When an athlete “chokes,” should we immediately jump to the conclusion that performance anxiety was the cause? While it is true that many athletes have failed to reach their potential because of performance anxiety, there are other, less obvious reasons to also consider. For example, some athletes begin games with great confidence and focus — in other words, a positive mindset with little performance anxiety. Sometime after the game starts, however, things begin to change when the athlete experiences frustration playing against a superior opponent, rowdy fans, or because of a questionable official. The performance decline in these examples have more to do with in-game frustration (and the inability to successfully cope), not performance anxiety in the traditional sense of being scared to compete.
When the competition takes your best punch
What happens when an athlete tries his best move – and fails? All that preparation suddenly feels like a waste of time, and the athlete is left to figure out what now? In these examples even the most confident and focused athletes can quickly become frustrated, leaving the athlete to perform below his or her potential. It’s important to note that it is not uncommon for athletes to have very little performance anxiety at the outset of games, only to later run into frustrating situations in-game that dramatically impact focus and performance. This unforeseen frustration experienced is different from pre-game jitters, and should be viewed and treated differently as well.
Why is this important?
Generally speaking, if you don’t frame problems correctly, the “solutions” you come up with won’t lead to much success.

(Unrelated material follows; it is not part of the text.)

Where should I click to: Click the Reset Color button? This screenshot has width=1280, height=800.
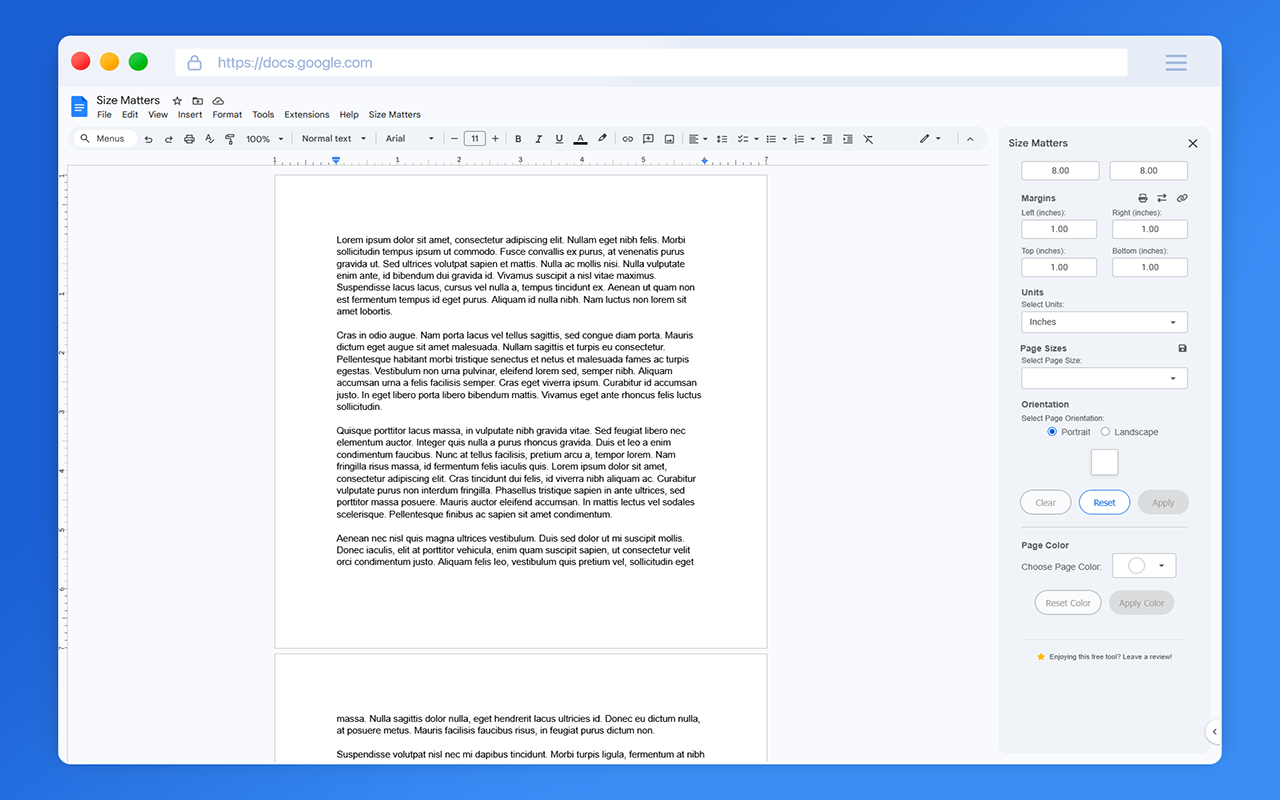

You wouldn’t fill your car tires if what you really needed was gas to run your car, and you wouldn’t fix the plumbing in your house if the real problem was your electric. As you can see addressing the real problem is directly related to the level of success you experience, and the same holds true for athletes working to reach their full athletic potential.
When it comes to performance anxiety and frustration, many people see them as one and the same, but the reality is that they are two different kinds of problems. What this means is if you focus on getting an already confident athlete better prepared before games, it not only may not matter much (since the athlete is already set to play), but also misses treating the real problem — the frustration the athlete experiences during competition that quickly takes him/her out of their game. While this may seem like a very small distinction, it is an incredibly improtant important distinction to make if maximum productivity is the end goal.
It’s important to refrain from jumping to quick conclusions when problem-solving, even when things seem obvious. Instead, keep an open mind, ask important questions, and weigh various solutions to the problem. Yes, many athletes do struggle with performance anxiety — but many other athletes are instead challenged by performance frustration, an entirely different battle in my opinion. The good news is that both can be improved upon, but this relies on framing the problem correctly and then developing congruent solutions to the problem.